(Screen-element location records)
···
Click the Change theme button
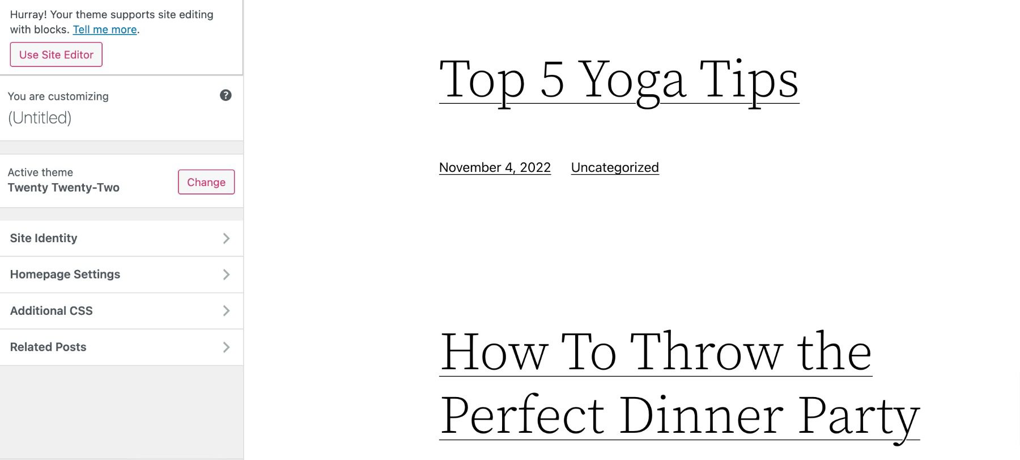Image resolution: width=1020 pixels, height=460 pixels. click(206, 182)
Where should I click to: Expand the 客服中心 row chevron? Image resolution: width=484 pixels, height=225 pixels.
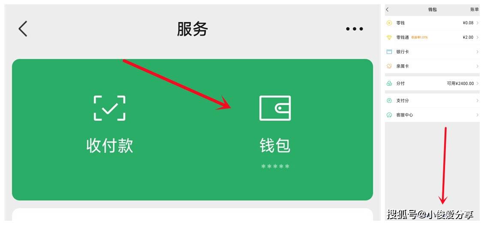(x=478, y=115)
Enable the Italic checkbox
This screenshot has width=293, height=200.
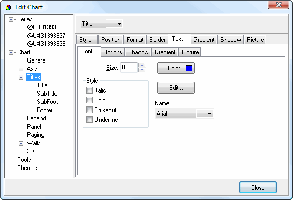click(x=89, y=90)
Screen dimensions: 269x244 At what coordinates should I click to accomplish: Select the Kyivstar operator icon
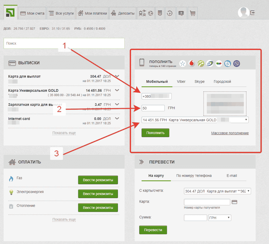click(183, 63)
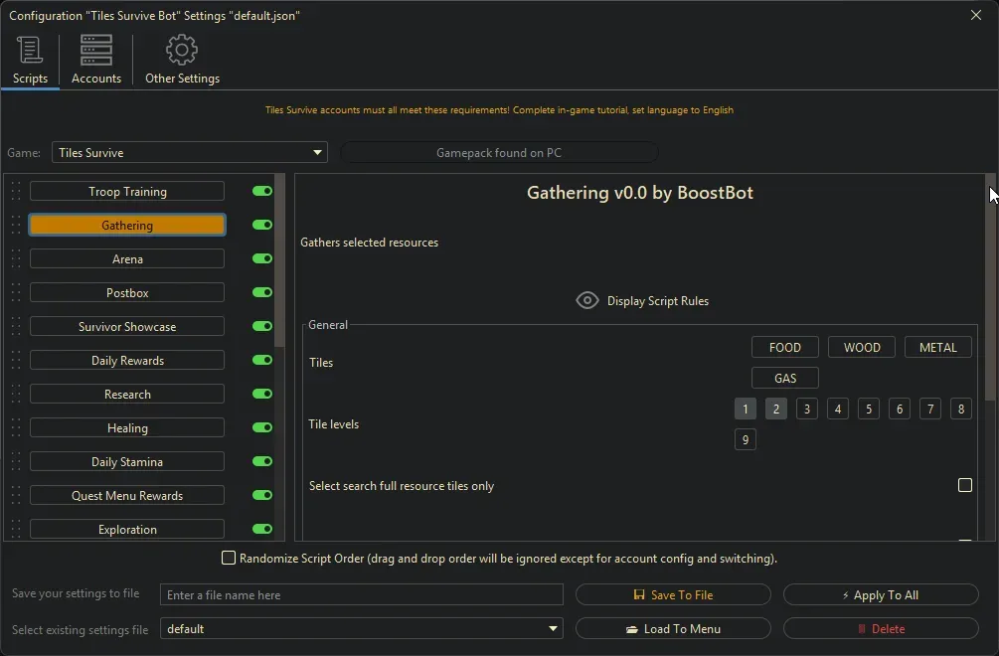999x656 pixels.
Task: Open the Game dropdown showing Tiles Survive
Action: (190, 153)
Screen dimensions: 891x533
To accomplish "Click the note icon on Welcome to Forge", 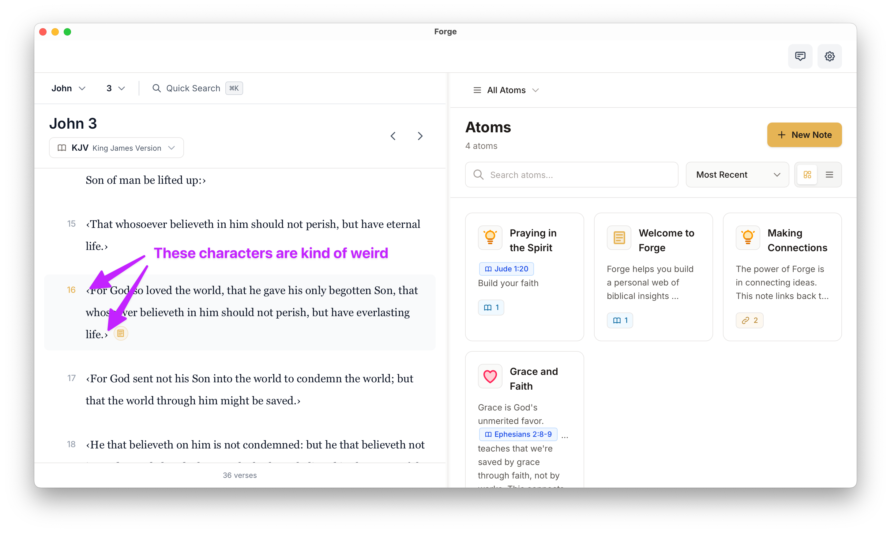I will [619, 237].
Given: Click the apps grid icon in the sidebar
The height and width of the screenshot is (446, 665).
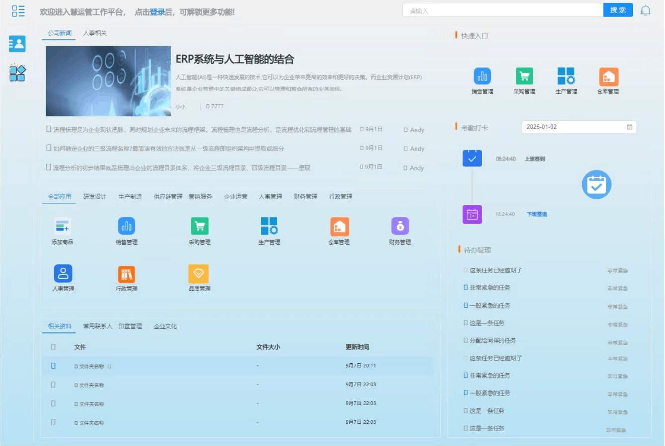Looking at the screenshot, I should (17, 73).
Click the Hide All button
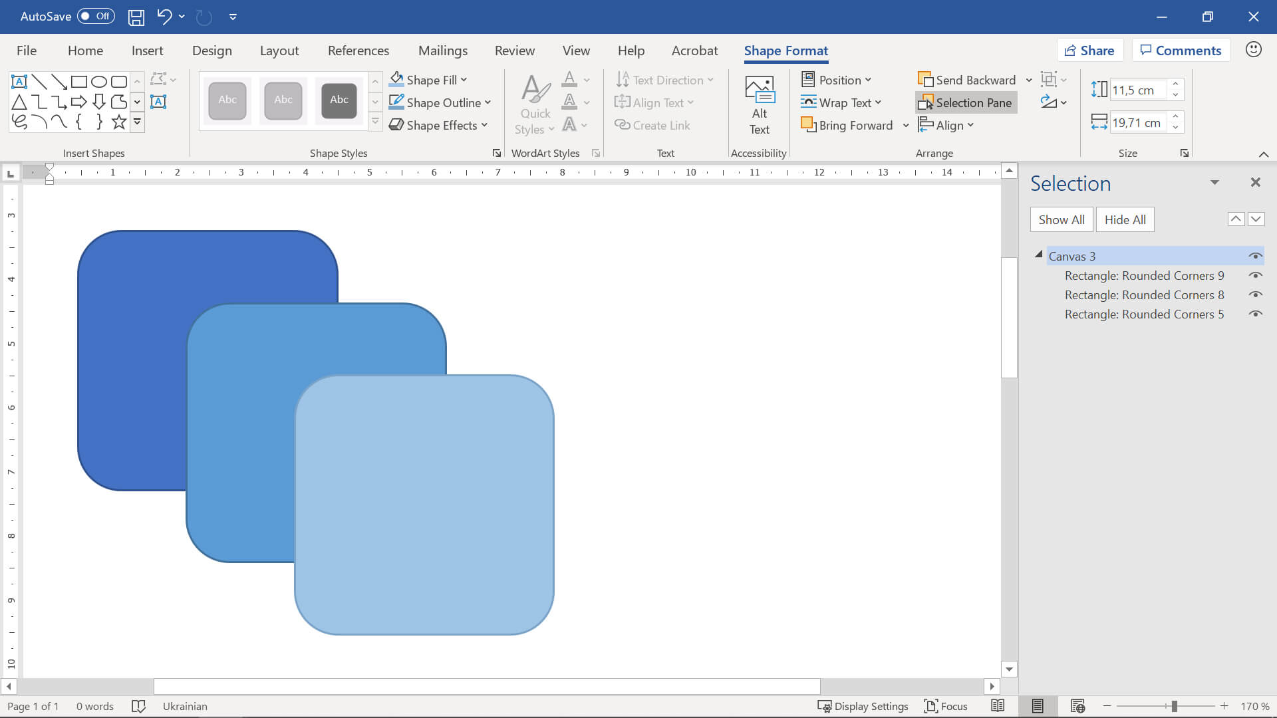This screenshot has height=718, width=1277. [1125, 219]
···
▶ [Objective]: Could you update everything from the start of the records down to the line containing "(x=478, y=115)" by replacing "Change theme" with "Toggle theme" and leaving all else unchanged? Omit the pictures from your answer.

▶ [Expected answer]:
Click the Toggle theme button
Image resolution: width=1020 pixels, height=460 pixels. click(206, 182)
Where should I click to: Expand the 客服中心 row chevron? Image resolution: width=484 pixels, height=225 pixels.
(x=478, y=115)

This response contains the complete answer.